После обеда дочь Сперанского с своей гувернанткой встали. Сперанский приласкал дочь своей белой рукой, и поцеловал ее. И этот жест показался неестественным князю Андрею.
Мужчины, по английски, остались за столом и за портвейном. В середине начавшегося разговора об испанских делах Наполеона, одобряя которые, все были одного и того же мнения, князь Андрей стал противоречить им. Сперанский улыбнулся и, очевидно желая отклонить разговор от принятого направления, рассказал анекдот, не имеющий отношения к разговору. На несколько мгновений все замолкли.
Посидев за столом, Сперанский закупорил бутылку с вином и сказав: «нынче хорошее винцо в сапожках ходит», отдал слуге и встал. Все встали и также шумно разговаривая пошли в гостиную. Сперанскому подали два конверта, привезенные курьером. Он взял их и прошел в кабинет. Как только он вышел, общее веселье замолкло и гости рассудительно и тихо стали переговариваться друг с другом.
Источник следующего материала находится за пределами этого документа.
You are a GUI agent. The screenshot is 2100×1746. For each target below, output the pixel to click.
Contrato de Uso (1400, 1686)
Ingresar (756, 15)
– Ну, теперь декламация! – сказал Сперанский, выходя из кабинета. – Удивительный талант! – обратился он к князю Андрею. Магницкий тотчас же стал в позу и начал говорить французские шутливые стихи, сочиненные им на некоторых известных лиц Петербурга, и несколько раз был прерываем аплодисментами. Князь Андрей, по окончании стихов, подошел к Сперанскому, прощаясь с ним.
– Куда вы так рано? – сказал Сперанский.
– Я обещал на вечер…
Они помолчали. Князь Андрей смотрел близко в эти зеркальные, непропускающие к себе глаза и ему стало смешно, как он мог ждать чего нибудь от Сперанского и от всей своей деятельности, связанной с ним, и как мог он приписывать важность тому, что делал Сперанский. Этот аккуратный, невеселый смех долго не переставал звучать в ушах князя Андрея после того, как он уехал от Сперанского.
Вернувшись домой, князь Андрей стал вспоминать свою петербургскую жизнь за эти четыре месяца, как будто что то новое. Он вспоминал свои хлопоты, искательства, историю своего проекта военного устава, который был принят к сведению и о котором старались умолчать единственно потому, что другая работа, очень дурная, была уже сделана и представлена государю; вспомнил о заседаниях комитета, членом которого был Берг; вспомнил, как в этих заседаниях старательно и продолжительно обсуживалось всё касающееся формы и процесса заседаний комитета, и как старательно и кратко обходилось всё что касалось сущности дела. Он вспомнил о своей законодательной работе, о том, как он озабоченно переводил на русский язык статьи римского и французского свода, и ему стало совестно за себя. Потом он живо представил себе Богучарово, свои занятия в деревне, свою поездку в Рязань, вспомнил мужиков, Дрона старосту, и приложив к ним права лиц, которые он распределял по параграфам, ему стало удивительно, как он мог так долго заниматься такой праздной работой.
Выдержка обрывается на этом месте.